*** Opening of Records to process ***

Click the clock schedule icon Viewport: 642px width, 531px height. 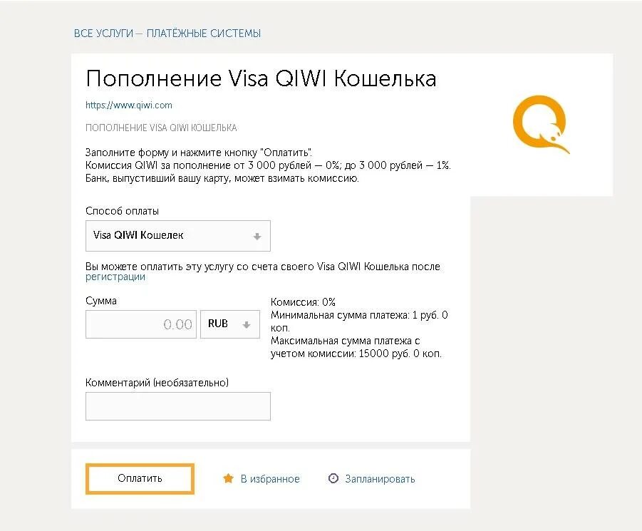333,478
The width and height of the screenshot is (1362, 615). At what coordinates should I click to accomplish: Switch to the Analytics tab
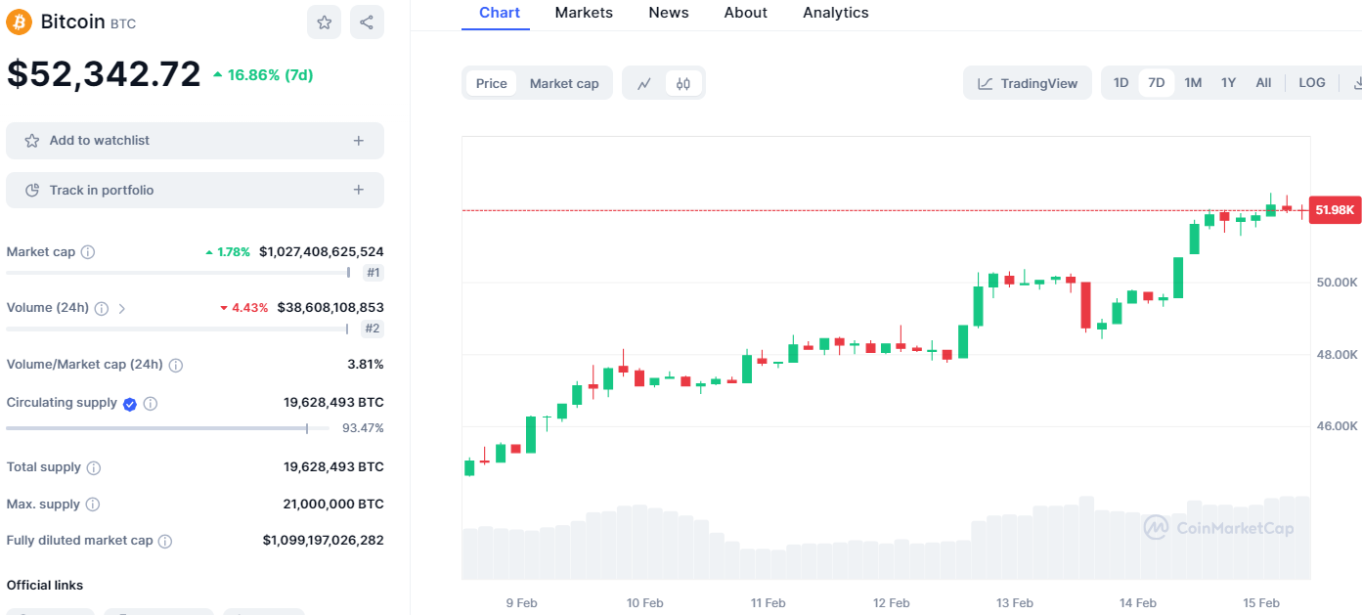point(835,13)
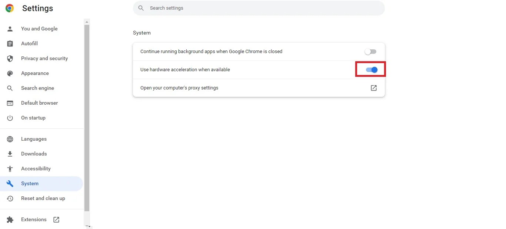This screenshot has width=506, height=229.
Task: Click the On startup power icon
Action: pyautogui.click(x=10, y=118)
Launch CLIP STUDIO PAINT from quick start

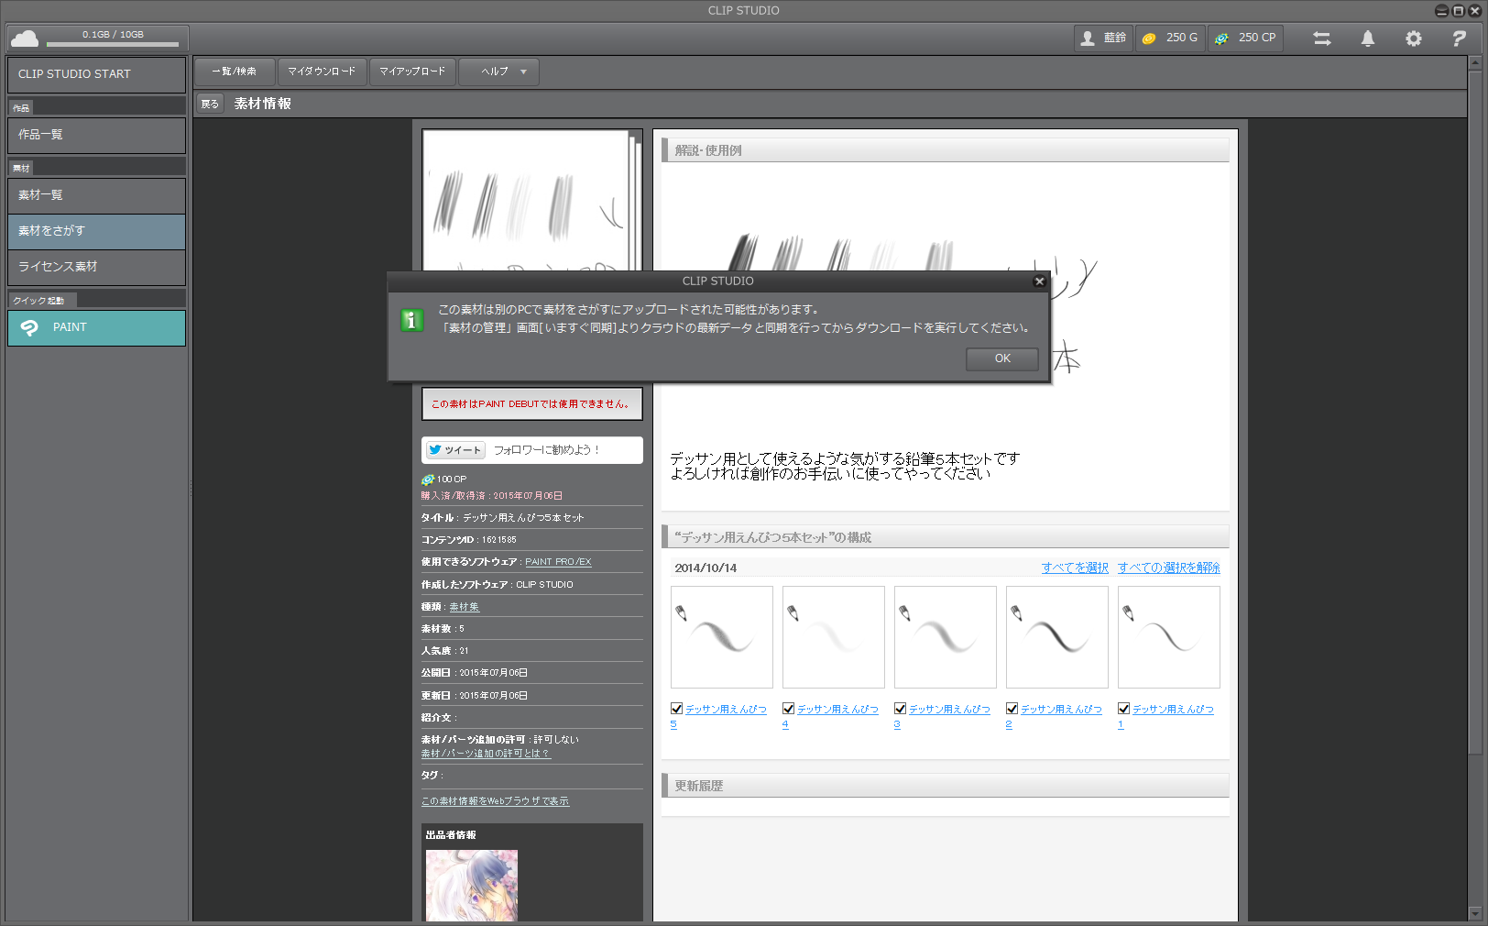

*** Close of Records to process ***
*** Opening of Records to process ***

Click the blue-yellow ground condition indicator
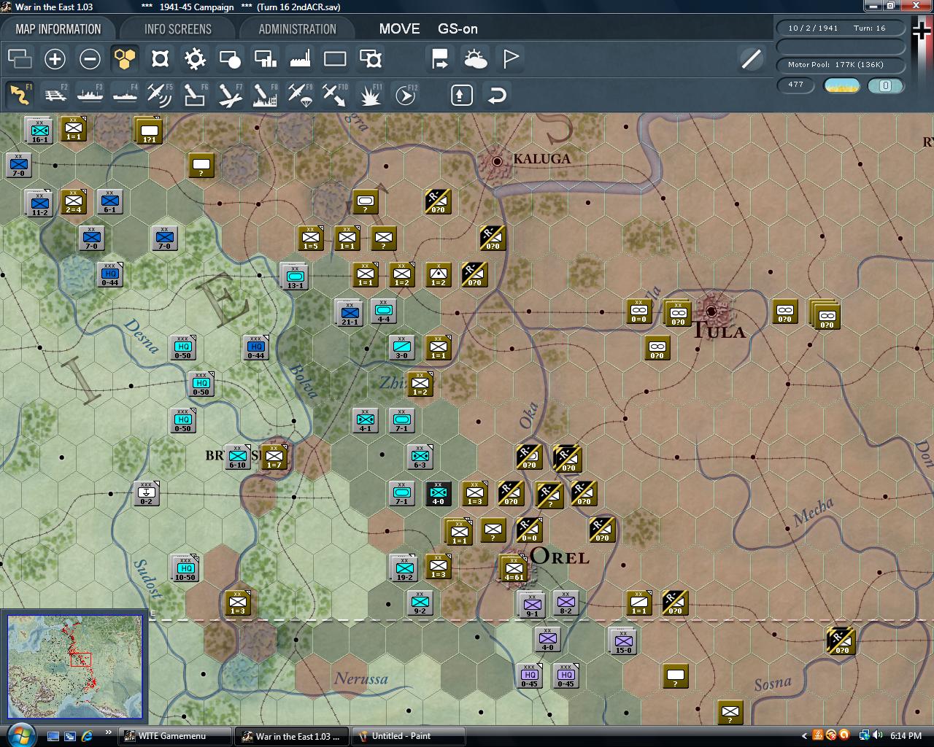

*** Close of Records to process ***

- Task to carry out
Start at the line above containing "The width and" and stop at the line containing "Launch CLIP STUDIO PAINT from quick start": print those lines and everything between them exactly, but not the pictures.

- Answer to this exercise
The width and height of the screenshot is (1362, 615). At what coordinates should I click to accomplish: Switch to the Analytics tab
point(835,13)
This screenshot has width=506, height=229.
Task: Click the On startup power icon
Action: pyautogui.click(x=10, y=118)
Launch CLIP STUDIO PAINT from quick start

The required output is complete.